Fresh Kills feels more like the long dead. The movie is a postmortem for a decomposing family. Ties to the mob lifestyle poisoned them years ago, and writer-director-star Jennifer Esposito maps out the slow death that ensues in her first feature-length film. Despite a few stumbles, Fresh Kills has solid parts, thanks mostly to a talented cast. However, it never turns into the dramatic slaughter its title implies. At best, it pins its audience who await the inevitable outcome.

The movie focuses on Connie and Rose Larusso. Their father Joe is a rising mob boss, while their mother Francine is resigned to the lies and dead ends that life inflicts on her. As the film jumps through the years, viewers get to see the affect this existence has on the young girls as they grow into vastly different women. Getting older makes it harder to pretend their family is normal as well as ignore the criminal connections they have, while the time is fast approaching when Rose must make a choice between resigning herself to this way of life or escaping.

Emily Bader and Odessa A’zion as Rose and Connie Larusso in Fresh Kills (2023). Courtesy of Quiver Distribution. Two young Italian ladies sitting in a car circa 1993 on Staten Island, one is smoking a cigarette.
Emily Bader and Odessa A’zion as Rose and Connie Larusso in Fresh Kills (2023). Courtesy of Quiver Distribution.

Fresh Kills is a movie about the lives of women. The ways they’re trapped by tradition alongside societal expectations drives a great deal of the drama. Rose is a young lady who wants more than what her situation says she can have. It isn’t simply avoiding the criminal aspect of her family; she wants more out of life than being a bored stay-at-home spouse on Staten Island. Yet, everyone around her insists that’s all she should ever expect out of life. There’s a cruelty to such scenes that can be truly heartbreaking, especially considering how Rose’s aspirational feminism is treated like shameful naivety.

As such, it’s unfortunate Fresh Kills mostly feels like binge watching a TV show but skipping to the juiciest parts of the story.

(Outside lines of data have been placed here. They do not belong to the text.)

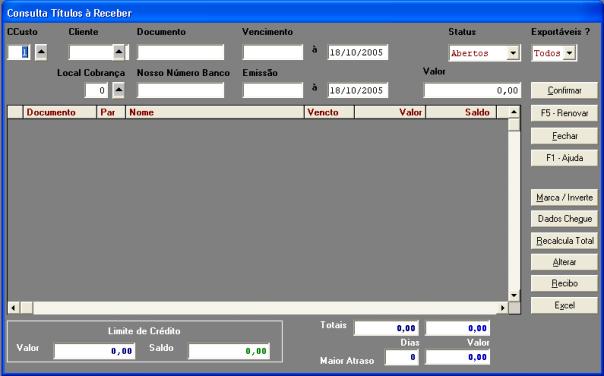The height and width of the screenshot is (376, 604).
Task: Click the horizontal scroll right arrow
Action: pos(502,308)
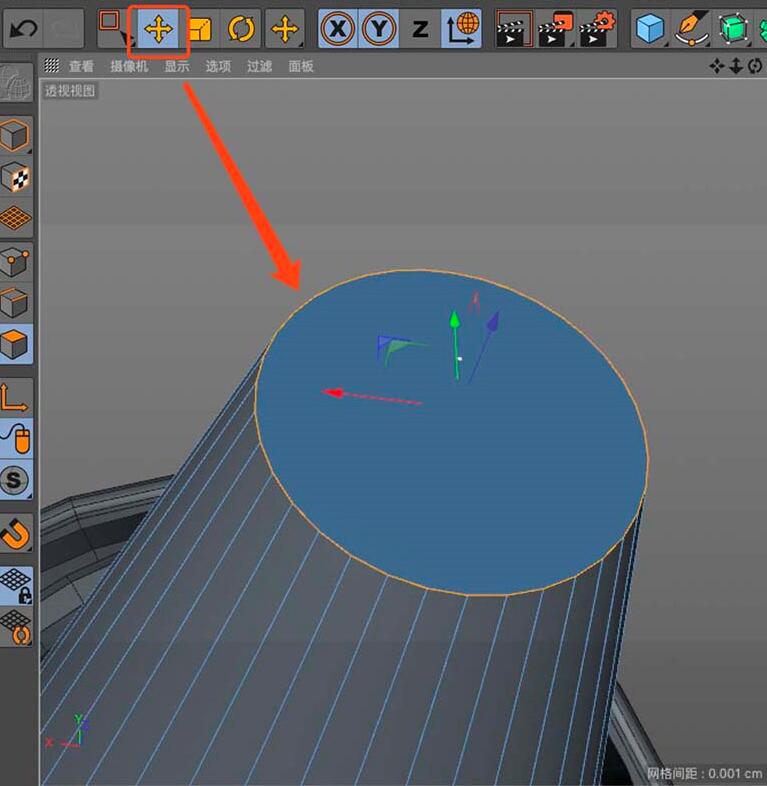767x786 pixels.
Task: Open the 显示 viewport menu
Action: (177, 66)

Consequently, a number of narrative threads need to be woven together by inference, and one of the more dramatic moments in the whole film is initially difficult to understand since it seems to come out of nowhere until one deciphers the babbling of a distraught character. That’s not to suggest Fresh Kills is incomprehensible, but as it skips over events to hurry through time, certain things need to be briefly deduced rather than casually observed.

The other side of the coin is that it’s hard to care about what happens to certain individuals. Fresh Kills features a carnival of human garbage. The main character Rose isn’t so much trapped as imprisoned by a family of abusive bullies alongside an orbiting onslaught of misogynistic individuals, unaware woman are human beings. While this certainly creates a lot of drama, Fresh Kills becomes less about being caught in the undertow that is a criminal lifestyle as much as it is a simple tale of abuse that has mafia elements to spice things up, and those seasonings amount to stale clichés which don’t add much to the story.

Domenick Lombardozzi and Emily Bader as Joe and Connie Larusso in Fresh Kills (2023). Courtesy of Quiver Distribution. Rose sitting a table with her father Joe in a darkened kitchen while she confronts him about his mob ties.
Domenick Lombardozzi and Emily Bader as Joe and Connie Larusso in Fresh Kills (2023). Courtesy of Quiver Distribution.

It’s a shame because the potential is there for some interesting dilemmas, especially given the solid cast. However, most of the movie involves Emily Bader (Paranormal Activity: Next of Kin) carried along by the current of events rather than making choices. Although the film is ultimately a build to an obvious confrontation with her family, so much of Fresh Kills is her character being badgered into backing down it starts to feel like someone kicking a sad puppy up and down a soccer field. As much as the audience will want to see her finally stand up for herself, it’s an exhausting watch getting to that point.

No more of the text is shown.